WARS2's role in PRV-induced lipid synthesis. A LDs were visualized in scramble and shWARS2-1 PK-15 ​cells post-infection with PRV-QXX at a MOI of 1 for 24 ​h using Oil Red O staining. Scale bar, 10 ​μm. B LDs quantification per cell from A was performed using ImageJ analysis (n ​= ​50). ∗∗∗P ​< ​0.001. C–E Quantification of TC (C), TG (D), and FFAs (E) in scramble and shWARS2-1 PK-15 ​cells was accomplished using biochemical kits following infection with PRV-QXX at a MOI of 1 for 0–24 ​h. ∗∗∗P ​< ​0.001. F–J mRNA expression levels of SREBP1c (F), ACACA (G), FASN (H), SREBP2 (I), and HMGCR (J) in scramble, shWARS2-1, and shWARS2-2 PK-15 ​cells were measured via qRT-PCR analysis. ∗∗∗P ​< ​0.001. K The expression of lipid metabolism enzymes and viral proteins in scramble, shWARS2-1, and shWARS2-2 PK-15 ​cells mock-infected or infected with PRV-QXX at a MOI of 1 for 24 ​h were assessed by immunoblotting analysis.

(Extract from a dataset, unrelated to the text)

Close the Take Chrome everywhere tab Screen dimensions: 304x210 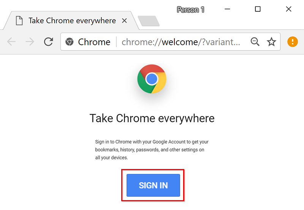click(124, 21)
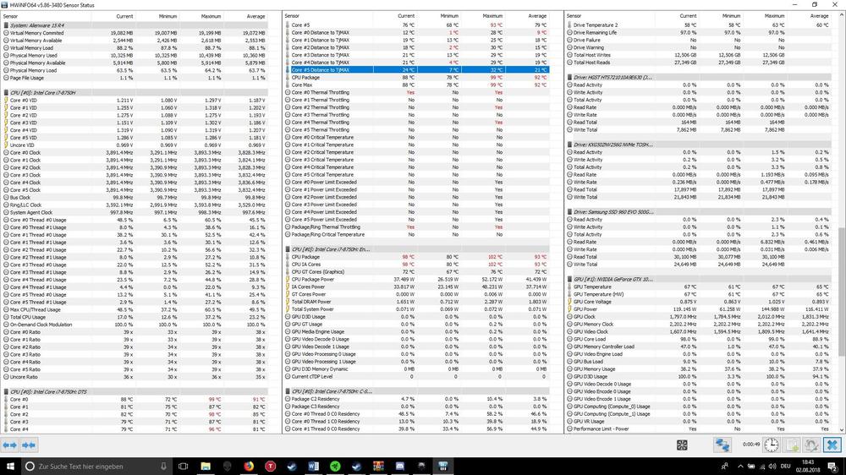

L Viral titers in scramble and shWARS2-1 PK-15 ​cells, infected with PRV-QXX at a MOI of 1 and treated with oleic acid (OA at 150 ​μM) for 24 ​h, were determined through a TCID₅₀ assay. ∗P ​< ​0.05, ∗∗P ​< ​0.01, ∗∗∗P ​< ​0.001. M–O Quantification of TC (F), TG (G), and FFAs (H) in WARS2-FLAG (0–2 ​μg) transfected PK-15 ​cells was accomplished using biochemical kits. ∗P ​< ​0.05, ∗∗∗P ​< ​0.001.

Fig. 7

Schematic model of PRV manipulates mitochondrial tryptophanyl-tRNA synthetase 2 for viral replication. PRV infection activates the cGAS/STING/TBK1/IRF3 innate immune pathway, mediating type I interferon production, which in turn stimulates WARS2 expression. This enhancement in WARS2 activity boosts protein and lipid synthesis, facilitating subsequent viral replication.